Now this procedure can be thought of as a tree in the following sense: We start with the leaves of the tree which are the original sets and at each step we merge two, create a parent for these two sets, and repeat the process repeatedly until we end up with the root of the tree. The cost of the tree is drfinef as the sum of sizes of all nodes. The problem is to build it such that the total cost is minimum.
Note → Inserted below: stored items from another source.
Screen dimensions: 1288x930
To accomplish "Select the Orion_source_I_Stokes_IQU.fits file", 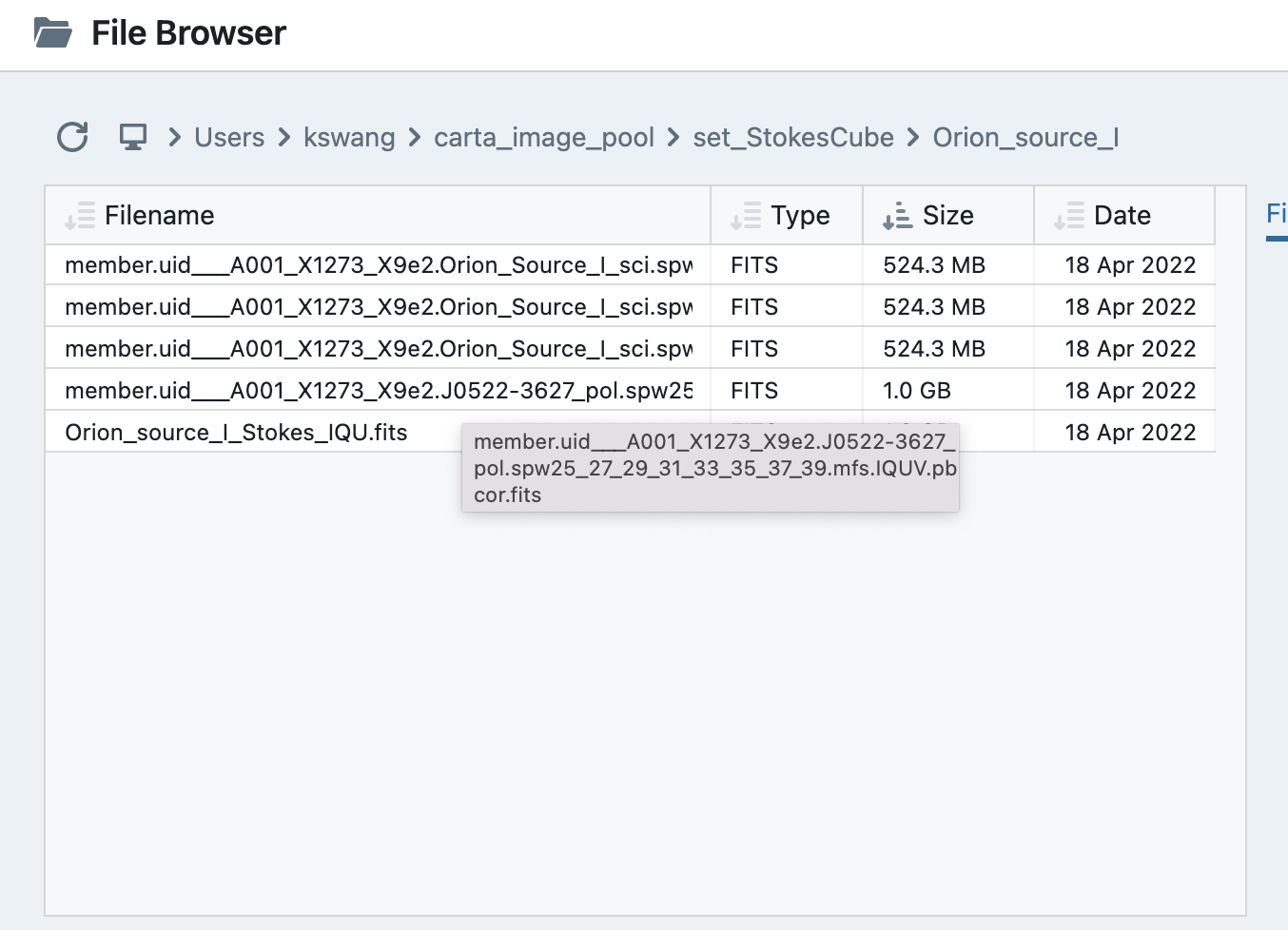I will click(235, 431).
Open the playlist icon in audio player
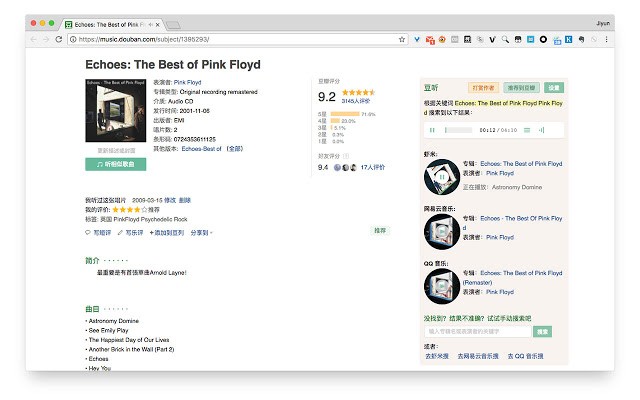The height and width of the screenshot is (400, 640). coord(527,130)
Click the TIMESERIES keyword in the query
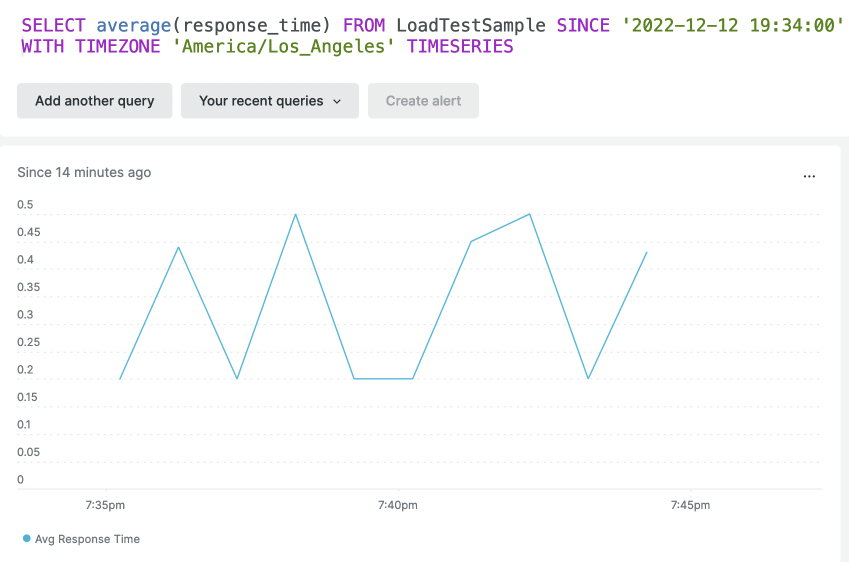This screenshot has height=562, width=849. tap(460, 46)
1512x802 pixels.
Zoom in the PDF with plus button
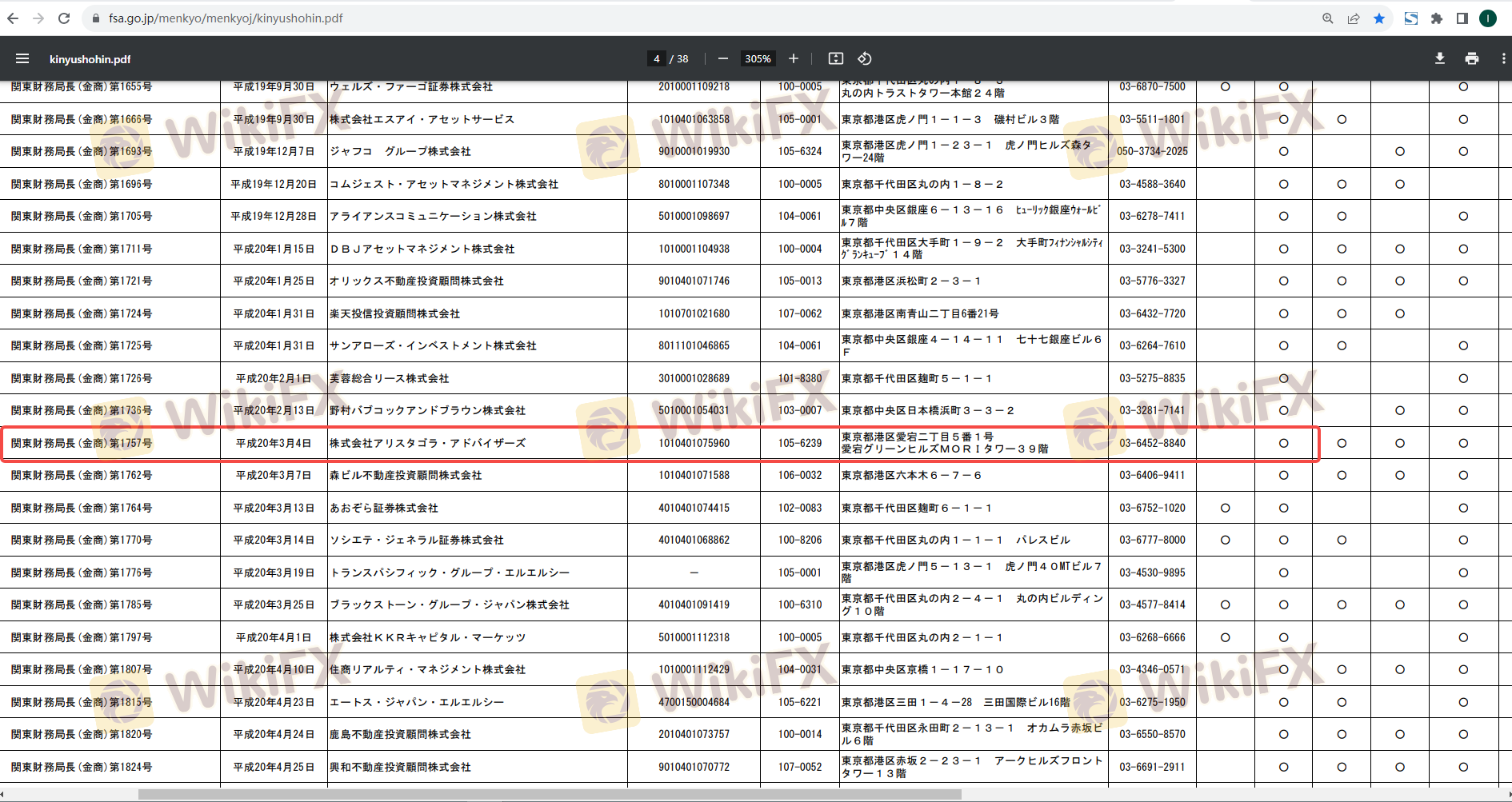click(x=794, y=58)
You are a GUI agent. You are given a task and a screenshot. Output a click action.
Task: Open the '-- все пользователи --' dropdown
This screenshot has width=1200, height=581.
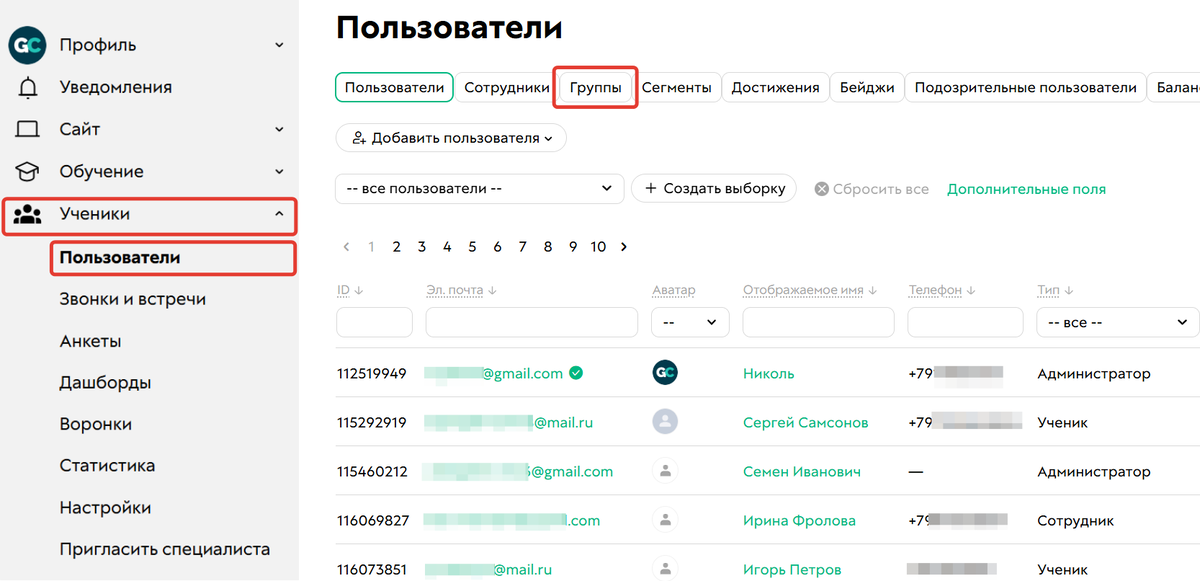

Here is an illustration of a tree for four sets $S_1, S_2, S_3, S_4$:

enter image description here

The internal nodes are $I_3=S_2\cup S_3, I_2 = I_3\cup S_4$ and $I_1=S_1\cup I_2$. The total cost is $|S_1|+|S_2|+|S_3|+|S_4|+|I_1|+|I_2|+|I_3|$. The problem asks for a tree with minimum cost. Clearly the $|S_i|$s here are constant and the construction of tree only affects the $|I_i|$s. Therefore the real question is how to minimize the internal nodes' costs.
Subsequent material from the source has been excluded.